Il Tribunale del Riesame di Napoli ha annullato l’ordinanza di custodia cautelare in carcere emessa dal Gip nei confronti di Gaetano Riina, fratello di Totò, boss di Corleone.
Il motivo, secondo quanto ha riportato il Giornale di Sicilia, ripreso poi da molte testate nazionali, è semplice.
Il giudice per le indagini preliminari avrebbe fatto un semplice copia e incolla della richiesta formulata dal pubblico ministero, a tal punto che in alcuni passi dell’atto si sarebbe perfino dimenticato di sostituire la dicitura “questo pm” con “questo gip”.

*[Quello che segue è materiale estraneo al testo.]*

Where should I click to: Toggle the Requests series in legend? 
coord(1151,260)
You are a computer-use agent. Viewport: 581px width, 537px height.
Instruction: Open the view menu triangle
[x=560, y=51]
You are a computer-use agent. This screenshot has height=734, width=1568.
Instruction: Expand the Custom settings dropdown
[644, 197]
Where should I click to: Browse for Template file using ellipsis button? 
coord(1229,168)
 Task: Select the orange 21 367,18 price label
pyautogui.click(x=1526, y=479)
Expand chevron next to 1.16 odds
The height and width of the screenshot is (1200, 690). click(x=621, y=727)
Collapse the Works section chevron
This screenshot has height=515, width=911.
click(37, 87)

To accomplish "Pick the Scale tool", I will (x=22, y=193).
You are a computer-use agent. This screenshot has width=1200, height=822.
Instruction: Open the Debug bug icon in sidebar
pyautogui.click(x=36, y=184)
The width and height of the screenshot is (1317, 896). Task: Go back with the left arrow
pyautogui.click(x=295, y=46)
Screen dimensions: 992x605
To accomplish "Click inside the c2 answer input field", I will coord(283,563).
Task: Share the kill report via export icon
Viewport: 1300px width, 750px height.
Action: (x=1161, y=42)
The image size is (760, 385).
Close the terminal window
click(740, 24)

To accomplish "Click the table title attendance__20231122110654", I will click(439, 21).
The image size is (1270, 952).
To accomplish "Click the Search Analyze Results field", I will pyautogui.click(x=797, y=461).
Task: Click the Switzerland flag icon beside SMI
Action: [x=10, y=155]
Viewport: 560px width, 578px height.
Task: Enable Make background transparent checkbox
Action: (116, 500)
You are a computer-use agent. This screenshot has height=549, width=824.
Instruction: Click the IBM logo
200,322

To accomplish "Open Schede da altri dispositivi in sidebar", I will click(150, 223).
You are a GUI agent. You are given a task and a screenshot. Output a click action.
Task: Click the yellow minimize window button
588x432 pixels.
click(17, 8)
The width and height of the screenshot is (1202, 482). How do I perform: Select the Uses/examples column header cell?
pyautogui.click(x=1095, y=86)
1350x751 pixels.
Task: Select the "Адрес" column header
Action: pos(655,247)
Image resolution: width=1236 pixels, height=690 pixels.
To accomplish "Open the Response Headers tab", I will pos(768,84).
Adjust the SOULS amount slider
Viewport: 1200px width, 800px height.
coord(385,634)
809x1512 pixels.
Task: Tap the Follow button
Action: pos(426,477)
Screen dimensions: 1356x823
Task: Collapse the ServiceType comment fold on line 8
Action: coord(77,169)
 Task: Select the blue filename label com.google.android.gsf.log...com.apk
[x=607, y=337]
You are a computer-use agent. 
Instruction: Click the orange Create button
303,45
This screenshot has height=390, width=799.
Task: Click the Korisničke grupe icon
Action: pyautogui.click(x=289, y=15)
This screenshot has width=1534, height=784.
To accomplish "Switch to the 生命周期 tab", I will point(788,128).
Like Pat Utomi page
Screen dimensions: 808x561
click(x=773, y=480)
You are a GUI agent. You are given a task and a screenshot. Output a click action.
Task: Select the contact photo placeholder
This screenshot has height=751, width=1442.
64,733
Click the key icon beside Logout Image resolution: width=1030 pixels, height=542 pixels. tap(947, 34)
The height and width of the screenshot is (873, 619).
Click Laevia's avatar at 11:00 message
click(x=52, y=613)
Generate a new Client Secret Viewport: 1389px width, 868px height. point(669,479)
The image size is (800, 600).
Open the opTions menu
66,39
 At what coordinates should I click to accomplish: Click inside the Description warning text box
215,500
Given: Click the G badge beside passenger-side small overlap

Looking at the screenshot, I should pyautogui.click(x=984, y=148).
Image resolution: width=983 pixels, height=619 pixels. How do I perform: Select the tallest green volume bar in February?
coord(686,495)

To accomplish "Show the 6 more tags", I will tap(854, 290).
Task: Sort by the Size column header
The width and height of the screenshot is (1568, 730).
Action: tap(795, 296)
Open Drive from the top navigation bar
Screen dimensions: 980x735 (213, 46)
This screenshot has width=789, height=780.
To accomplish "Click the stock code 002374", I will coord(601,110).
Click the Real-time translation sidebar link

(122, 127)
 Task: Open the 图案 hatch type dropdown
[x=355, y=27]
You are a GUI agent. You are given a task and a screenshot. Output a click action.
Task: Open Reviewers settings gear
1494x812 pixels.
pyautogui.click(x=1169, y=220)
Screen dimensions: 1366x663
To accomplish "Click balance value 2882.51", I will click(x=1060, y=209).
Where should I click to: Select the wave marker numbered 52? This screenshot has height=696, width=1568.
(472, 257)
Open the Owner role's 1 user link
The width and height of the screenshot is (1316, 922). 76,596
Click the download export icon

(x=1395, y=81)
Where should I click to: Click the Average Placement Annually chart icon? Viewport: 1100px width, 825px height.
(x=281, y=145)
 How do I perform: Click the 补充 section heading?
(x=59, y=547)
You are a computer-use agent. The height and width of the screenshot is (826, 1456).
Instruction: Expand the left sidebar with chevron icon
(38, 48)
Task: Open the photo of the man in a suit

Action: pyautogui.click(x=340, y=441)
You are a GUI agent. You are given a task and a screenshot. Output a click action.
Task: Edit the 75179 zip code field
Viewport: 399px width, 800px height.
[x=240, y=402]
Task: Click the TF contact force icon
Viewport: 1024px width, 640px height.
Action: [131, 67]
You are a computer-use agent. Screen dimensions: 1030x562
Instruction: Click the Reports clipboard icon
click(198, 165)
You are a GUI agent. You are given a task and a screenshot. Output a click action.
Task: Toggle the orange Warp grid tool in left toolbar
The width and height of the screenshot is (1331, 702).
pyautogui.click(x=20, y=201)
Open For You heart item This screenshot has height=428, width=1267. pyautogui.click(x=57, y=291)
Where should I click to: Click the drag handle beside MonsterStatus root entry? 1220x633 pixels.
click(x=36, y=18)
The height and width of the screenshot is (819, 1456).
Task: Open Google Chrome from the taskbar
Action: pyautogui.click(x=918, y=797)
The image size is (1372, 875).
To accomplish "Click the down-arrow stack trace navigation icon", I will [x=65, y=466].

Si può arrestare una persona fidandosi ciecamente, per usare un eufemismo, degli atti del pm senza un loro scrupoloso esame?
Se il magistrato avesse commesso davvero una simile leggerezza sarebbe giusto essere sanzionarlo e consentire al cittadino di ottenere un risarcimento del danno.
Quante volte un giudice scarcera una persona copiando le memorie difensive? Che sarebbe successo se per quella persona, piuttosto che la custodia cautelare in carcere, fosse stato sufficiente il divieto di espatrio?
Sono interrogativi che bisogna porsi, lontani da strumentalizzazioni d'ogni sorta, per comprendere il senso reale di certe richieste in merito alla riforma della giustizia ed alla responsabilità dei magistrati.
A meno che non si voglia pensare che di fronte a personaggi di una certa “fama” le procedure e i codici siano orpelli inutili. Sarebbe ingiustificabile ed insensato visto che non si perde occasione per dire che la legge deve essere uguale per tutti. A meno che non si faccia del garantismo da salotto.
Il cittadino utente del sistema giudiziario ha il diritto di pretendere che chi amministra la giustizia lo faccia seriamente e meticolosamente. Ctrl+c e Ctrl+v non possono garantirlo.
I giustizialisti, comunque, possono stare tranquilli: Gaetano Riina è in carcere per altri motivi.